Author: Dr Rehan Shah BEng (UCL), MSc (Oxf), PhD (UCL), FHEA, MIMA, MInstP (Queen Mary University of London).
Topic: Implementing sustainability into technical engineering curricula.
Tool type: Guidance.
Relevant disciplines: Any.
Keywords: Teaching or embedding sustainability; Mathematical problems; Curriculum; Higher education; Ethical issue; AHEP; Sustainability; Gender; Environment; Interdisciplinary; STEM.
AHEP mapping: This resource addresses three of the themes from the UK’s Accreditation of Higher Education Programmes fourth edition (AHEP4): The Engineer and Society (acknowledging that engineering activity can have a significant societal impact) and Engineering Practice (the practical application of engineering concepts, tools and professional skills) and Science and Mathematics (the ability to apply the knowledge, not merely understand it). To map this resource to AHEP outcomes specific to a programme under these themes, access AHEP 4 here and navigate to pages 30-31 and 35-37.
Related SDGs: See below for problems specific to SDG 5 (Gender Equality); SDG 6 (Clean Water and Sanitation); SDG 7 (Affordable and Clean Energy); SDG 9 (Industry, Innovation and Infrastructure); SDG 10 (Reduced Inequalities); SDG 12 (Responsible Consumption and Production); SDG 14 (Life Below Water); and SDG 15 (Life on Land).
Who is this article for? This article should be read by academics and educators at all levels in higher education who wish to integrate sustainability into the engineering curriculum within the typical mathematics-specific modules that are present. It will also help prepare students with the key graduate attributes and skills required by professional accreditation bodies and employers.
Supporting resources:
- Engineering Council Guidance on Sustainability.
- EPC Engineering Ethics Toolkit.
- The Accreditation of Higher Education Programmes (AHEP) Fourth Edition.
- The UK Standard for Professional Engineering Competence (UK-SPEC) Fourth Edition.
- UN 2030 Agenda for Sustainable Development.

DATA LISTING:
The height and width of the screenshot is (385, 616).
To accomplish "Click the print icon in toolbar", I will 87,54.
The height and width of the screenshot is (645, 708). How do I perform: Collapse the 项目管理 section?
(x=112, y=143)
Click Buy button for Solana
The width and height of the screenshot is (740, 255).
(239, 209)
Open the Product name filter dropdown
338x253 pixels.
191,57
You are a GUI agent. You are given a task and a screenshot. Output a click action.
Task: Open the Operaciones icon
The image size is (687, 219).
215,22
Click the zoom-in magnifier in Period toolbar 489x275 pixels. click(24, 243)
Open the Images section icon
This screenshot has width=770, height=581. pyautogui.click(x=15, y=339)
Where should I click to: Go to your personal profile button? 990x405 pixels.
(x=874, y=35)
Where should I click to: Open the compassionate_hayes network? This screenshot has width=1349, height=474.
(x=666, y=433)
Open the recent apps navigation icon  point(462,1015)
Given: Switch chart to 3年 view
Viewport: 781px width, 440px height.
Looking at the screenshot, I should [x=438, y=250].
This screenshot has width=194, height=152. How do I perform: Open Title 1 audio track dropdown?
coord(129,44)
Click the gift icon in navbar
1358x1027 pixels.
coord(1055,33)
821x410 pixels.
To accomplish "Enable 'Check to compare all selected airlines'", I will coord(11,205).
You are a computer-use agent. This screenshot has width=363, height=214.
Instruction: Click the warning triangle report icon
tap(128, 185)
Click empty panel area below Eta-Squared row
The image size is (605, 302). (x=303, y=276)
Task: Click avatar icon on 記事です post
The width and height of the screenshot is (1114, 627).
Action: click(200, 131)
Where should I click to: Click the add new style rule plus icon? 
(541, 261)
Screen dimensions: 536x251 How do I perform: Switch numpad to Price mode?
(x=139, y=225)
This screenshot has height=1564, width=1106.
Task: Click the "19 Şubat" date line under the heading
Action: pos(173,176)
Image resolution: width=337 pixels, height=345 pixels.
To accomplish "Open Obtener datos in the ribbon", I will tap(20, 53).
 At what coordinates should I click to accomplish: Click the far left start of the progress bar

THE TASKS:
1 – Which three AHEP4 themes does the curriculum guidance address?
2 – Please summarize the curriculum guidance in two sentences.
3 – Do these statements agree with the curriculum guidance? Answer yes or no for each and quote the deciding words. (a) It is limited to civil engineering. (b) SDG 14 is among its related SDGs. (c) Its tool type is a case study.
The material is separate from the curriculum guidance.

SOLUTIONS BY TASK:
1 – The Engineer and Society, Engineering Practice, and Science and Mathematics.

2 – The curriculum guidance covers implementing sustainability into technical engineering curricula and addresses three AHEP4 themes and several SDGs. It is for higher education academics and educators who want to integrate sustainability into mathematics-specific engineering modules, and it also helps prepare students with the graduate attributes and skills that professional accreditation bodies and employers require.

3 –
(a) No: "Relevant disciplines: Any."
(b) Yes: "SDG 14 (Life Below Water)"
(c) No: "Tool type: Guidance."